Abstract

Many small molecules of intriguingly different chemical structures bind in the inner pore of potassium channels. Previous mutational, electrophysiological, and ligand-binding experiments revealed common and diverse characteristics of action of different ligands including ligand-channel stoichiometries, voltage- and use-dependencies, and patterns of ligand-sensing residues. However, generally accepted structural interpretations for most of the available data are lacking. Here we used energy calculations with experimentally based constraints to dock flecainide, ICAGEN-4, benzocaine, vernakalant, and AVE0118 into the inner pore of the Kv1.5 channel. We arrived at ligand-binding models that for the first time explain: (i) the different Hill coefficients, (ii) opposite voltage dependencies of cationic and electroneutral cationophilic ligands, and (iii) effects of mutations of residues, which do not face the pore, on the ligand action. Two concepts were crucial for the modeling. First, the inner-pore block of a potassium channel requires a cationic “blocking particle”. A ligand that lacks a positively charged group, blocks the channels not per se, but in a complex with a permeant cation.
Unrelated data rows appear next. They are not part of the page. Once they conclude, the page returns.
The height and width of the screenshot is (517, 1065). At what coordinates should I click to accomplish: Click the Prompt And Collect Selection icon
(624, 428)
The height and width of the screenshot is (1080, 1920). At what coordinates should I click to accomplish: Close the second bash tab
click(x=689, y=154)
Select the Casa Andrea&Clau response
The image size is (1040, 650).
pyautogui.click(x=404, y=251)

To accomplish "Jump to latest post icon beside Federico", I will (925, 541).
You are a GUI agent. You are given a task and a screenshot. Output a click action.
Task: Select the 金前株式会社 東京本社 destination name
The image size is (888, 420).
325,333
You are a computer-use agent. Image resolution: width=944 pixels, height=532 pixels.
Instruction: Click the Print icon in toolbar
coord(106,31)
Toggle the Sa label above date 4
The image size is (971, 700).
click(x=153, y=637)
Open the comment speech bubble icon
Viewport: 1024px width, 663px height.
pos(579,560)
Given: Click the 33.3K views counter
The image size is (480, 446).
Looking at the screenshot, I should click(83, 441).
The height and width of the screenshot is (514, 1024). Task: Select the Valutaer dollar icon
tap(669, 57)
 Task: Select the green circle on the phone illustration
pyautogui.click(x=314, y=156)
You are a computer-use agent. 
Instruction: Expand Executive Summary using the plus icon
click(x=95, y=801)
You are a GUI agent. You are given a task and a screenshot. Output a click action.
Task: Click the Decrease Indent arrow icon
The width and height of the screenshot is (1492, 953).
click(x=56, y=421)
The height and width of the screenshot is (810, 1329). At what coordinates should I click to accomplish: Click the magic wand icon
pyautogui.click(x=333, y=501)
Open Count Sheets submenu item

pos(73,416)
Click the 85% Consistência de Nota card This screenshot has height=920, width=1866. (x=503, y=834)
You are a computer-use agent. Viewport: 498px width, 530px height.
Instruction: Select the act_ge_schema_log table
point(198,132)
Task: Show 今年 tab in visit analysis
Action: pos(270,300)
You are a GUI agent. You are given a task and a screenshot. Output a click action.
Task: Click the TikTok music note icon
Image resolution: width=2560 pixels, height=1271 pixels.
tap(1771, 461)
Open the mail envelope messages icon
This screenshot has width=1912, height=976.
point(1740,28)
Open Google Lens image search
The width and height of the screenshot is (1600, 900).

Second, flexible hydrophobic moieties of ligands have a tendency to escape from the aqueous pore environment into subunit interfaces. Previously these concepts have allowed to explain action of so different ligands of potassium channels as correolide, propafenone, phenylalkylamines, and PAP-1-like immunosuppressants. The same concepts have been successfully used to analyze structure-function relationships of phenylalkylamines, benzothiazepines and dihydropyridines in calcium channels and local anesthetics in sodium channels. Supported by RFBR to DBT and NSERC to BSZ.